* Extracted text:
>>>>
As a child, the thought of artificial intelligence meant the capability of a machine (or computer) to think like a human would. I was biased by a world of science fiction which gave the typical computer the ability to think is foreseen as both humanity’s greatest achievement and often our greatest downfall. Science fiction brought us images, such as HAL from the film 2001, which gave people this notion that a computer could have a personality and make human decisions, as well as play a few games of chess. While not originally intended to play games, the computer is nonetheless considered a major source of gaming entertainment, from simple games of solitaire to complex 3-dimensional worlds, and all requiring some level of computer intelligence.

Often science has sought to bridge the gap between science fiction and science fact. The idea that computers, like HAL, could be capable of making decisions has driven scientists to make attempts at developing computer systems that mimic human thought. On May 3^rd, 1997, IBM’s chess playing supercomputer, Deep Blue, demonstrated that we might have significantly come closer to bringing intelligent computers together with human intelligence when it tied Garry Kasparov, the then World Chess Champion [1]. But we are only part way toward the goal of giving a computer, or machine, the ability to think. Deep Blue’s decision-making is based on a fixed database that was changed by hand by its developers in between each game [2]. There is, however, a problem in Deep Blue’s game playing ability that stems from only being as good as the data it is given. Give it a inferior database or even no database and it will always make bad decisions and play poorly.

There has been significant effort in researching and implementing systems where the computer learns and develops its own skills. These learning machines are the next step beyond Deep Blue. Systems such as SAL and the Morph Project are discussed in this paper, however, they do not cover the extent of the research that has been done on the topic. The goal is to create a system that can both think effectively and is always learning to do better. In his paper "General Game-Playing and Reinforcement Learning," Robert Levinson identifies a series of twelve guiding principles for developing machine learning. Some of these primary goals and principles are:

• Programs should learn from scratch, starting with minimal knowledge and without a teacher.
<<<<
Stored records
>>>>
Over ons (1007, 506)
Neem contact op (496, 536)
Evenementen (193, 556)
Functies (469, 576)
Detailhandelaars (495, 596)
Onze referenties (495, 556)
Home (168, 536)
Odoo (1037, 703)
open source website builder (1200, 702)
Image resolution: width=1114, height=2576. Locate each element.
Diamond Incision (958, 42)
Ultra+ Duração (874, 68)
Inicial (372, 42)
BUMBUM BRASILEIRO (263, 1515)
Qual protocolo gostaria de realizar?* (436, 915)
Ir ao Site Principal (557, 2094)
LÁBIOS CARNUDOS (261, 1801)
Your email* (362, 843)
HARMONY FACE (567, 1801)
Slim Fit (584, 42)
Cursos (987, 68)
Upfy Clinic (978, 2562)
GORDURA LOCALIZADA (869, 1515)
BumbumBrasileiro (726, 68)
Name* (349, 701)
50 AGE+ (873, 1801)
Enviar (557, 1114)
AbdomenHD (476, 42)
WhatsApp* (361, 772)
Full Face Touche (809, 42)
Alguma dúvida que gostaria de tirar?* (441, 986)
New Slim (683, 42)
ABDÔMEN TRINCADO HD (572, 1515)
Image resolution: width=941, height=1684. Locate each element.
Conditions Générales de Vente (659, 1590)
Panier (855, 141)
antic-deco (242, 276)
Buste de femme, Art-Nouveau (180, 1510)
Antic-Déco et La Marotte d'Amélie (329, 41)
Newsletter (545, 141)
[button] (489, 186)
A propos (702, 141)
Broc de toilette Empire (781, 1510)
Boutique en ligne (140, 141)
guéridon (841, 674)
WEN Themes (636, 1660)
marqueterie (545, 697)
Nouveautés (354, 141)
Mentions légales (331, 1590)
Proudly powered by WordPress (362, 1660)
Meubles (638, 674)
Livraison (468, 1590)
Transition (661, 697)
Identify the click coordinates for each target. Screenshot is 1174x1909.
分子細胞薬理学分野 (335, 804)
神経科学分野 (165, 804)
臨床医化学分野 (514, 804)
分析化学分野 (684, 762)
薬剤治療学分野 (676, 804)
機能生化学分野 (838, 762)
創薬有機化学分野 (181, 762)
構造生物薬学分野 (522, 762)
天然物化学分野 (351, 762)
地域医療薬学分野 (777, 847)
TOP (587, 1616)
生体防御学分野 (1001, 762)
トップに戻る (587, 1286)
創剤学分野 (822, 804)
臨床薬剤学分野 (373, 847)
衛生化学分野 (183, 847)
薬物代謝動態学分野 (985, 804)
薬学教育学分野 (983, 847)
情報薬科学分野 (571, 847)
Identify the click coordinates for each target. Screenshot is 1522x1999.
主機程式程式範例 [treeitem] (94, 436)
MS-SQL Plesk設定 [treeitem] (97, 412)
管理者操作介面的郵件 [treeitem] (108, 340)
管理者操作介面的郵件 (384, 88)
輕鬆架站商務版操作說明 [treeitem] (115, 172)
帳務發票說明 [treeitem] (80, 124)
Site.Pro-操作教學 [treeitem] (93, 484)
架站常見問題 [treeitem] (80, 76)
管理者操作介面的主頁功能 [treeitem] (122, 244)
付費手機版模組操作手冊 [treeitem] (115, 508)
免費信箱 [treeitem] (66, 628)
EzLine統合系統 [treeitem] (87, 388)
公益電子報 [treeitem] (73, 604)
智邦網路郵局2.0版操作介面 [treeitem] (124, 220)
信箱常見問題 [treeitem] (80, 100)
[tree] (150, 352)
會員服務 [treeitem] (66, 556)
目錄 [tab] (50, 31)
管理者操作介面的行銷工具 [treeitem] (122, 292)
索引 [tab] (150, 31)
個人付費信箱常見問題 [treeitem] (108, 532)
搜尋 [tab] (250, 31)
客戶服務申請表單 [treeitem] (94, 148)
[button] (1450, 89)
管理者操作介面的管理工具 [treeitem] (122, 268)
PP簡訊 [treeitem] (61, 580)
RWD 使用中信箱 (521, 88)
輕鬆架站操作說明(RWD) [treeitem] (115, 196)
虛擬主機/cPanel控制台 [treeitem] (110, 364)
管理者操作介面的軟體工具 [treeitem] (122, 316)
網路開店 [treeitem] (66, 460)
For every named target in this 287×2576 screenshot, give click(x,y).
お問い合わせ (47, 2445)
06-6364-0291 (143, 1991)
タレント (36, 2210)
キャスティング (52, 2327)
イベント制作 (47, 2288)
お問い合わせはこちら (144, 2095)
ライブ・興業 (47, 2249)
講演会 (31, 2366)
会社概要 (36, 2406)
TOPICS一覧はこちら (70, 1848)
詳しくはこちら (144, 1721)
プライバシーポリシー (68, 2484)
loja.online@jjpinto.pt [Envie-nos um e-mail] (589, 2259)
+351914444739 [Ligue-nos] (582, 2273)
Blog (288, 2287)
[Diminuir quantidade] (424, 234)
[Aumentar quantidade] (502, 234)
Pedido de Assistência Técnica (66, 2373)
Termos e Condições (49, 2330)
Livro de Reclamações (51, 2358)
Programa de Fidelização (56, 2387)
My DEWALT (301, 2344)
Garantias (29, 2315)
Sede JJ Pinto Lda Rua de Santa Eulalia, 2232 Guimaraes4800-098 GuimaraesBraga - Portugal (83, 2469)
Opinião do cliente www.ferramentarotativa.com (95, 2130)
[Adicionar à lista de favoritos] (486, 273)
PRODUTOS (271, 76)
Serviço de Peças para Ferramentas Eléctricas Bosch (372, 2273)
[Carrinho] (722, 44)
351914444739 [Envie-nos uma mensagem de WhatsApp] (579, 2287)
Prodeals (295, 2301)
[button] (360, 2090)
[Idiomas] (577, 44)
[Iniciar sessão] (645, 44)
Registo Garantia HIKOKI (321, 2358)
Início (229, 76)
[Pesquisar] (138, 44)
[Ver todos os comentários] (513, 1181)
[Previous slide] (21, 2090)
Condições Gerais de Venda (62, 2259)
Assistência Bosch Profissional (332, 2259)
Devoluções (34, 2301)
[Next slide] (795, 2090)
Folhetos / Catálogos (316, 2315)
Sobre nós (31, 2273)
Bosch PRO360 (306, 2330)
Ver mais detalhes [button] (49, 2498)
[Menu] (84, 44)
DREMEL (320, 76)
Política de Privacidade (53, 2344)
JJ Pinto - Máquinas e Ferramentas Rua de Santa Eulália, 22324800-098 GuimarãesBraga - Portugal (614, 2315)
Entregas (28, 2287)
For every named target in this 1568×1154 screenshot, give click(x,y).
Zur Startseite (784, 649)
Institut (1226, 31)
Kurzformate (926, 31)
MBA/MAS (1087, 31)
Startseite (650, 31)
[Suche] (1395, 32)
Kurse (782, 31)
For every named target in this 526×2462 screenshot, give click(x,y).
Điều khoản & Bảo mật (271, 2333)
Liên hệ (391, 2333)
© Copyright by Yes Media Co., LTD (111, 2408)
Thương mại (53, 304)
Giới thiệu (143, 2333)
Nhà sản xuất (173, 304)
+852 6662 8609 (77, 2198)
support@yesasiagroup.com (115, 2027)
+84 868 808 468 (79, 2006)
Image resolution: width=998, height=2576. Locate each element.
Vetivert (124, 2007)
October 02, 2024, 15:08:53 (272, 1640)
<<<<
* What needs to be done: Return, word for word, the part of the essay on artificial intelligence and game playing that opens with the words containing "There has been" and closes with "without a teacher.".

* Answer space:
There has been significant effort in researching and implementing systems where the computer learns and develops its own skills. These learning machines are the next step beyond Deep Blue. Systems such as SAL and the Morph Project are discussed in this paper, however, they do not cover the extent of the research that has been done on the topic. The goal is to create a system that can both think effectively and is always learning to do better. In his paper "General Game-Playing and Reinforcement Learning," Robert Levinson identifies a series of twelve guiding principles for developing machine learning. Some of these primary goals and principles are:

• Programs should learn from scratch, starting with minimal knowledge and without a teacher.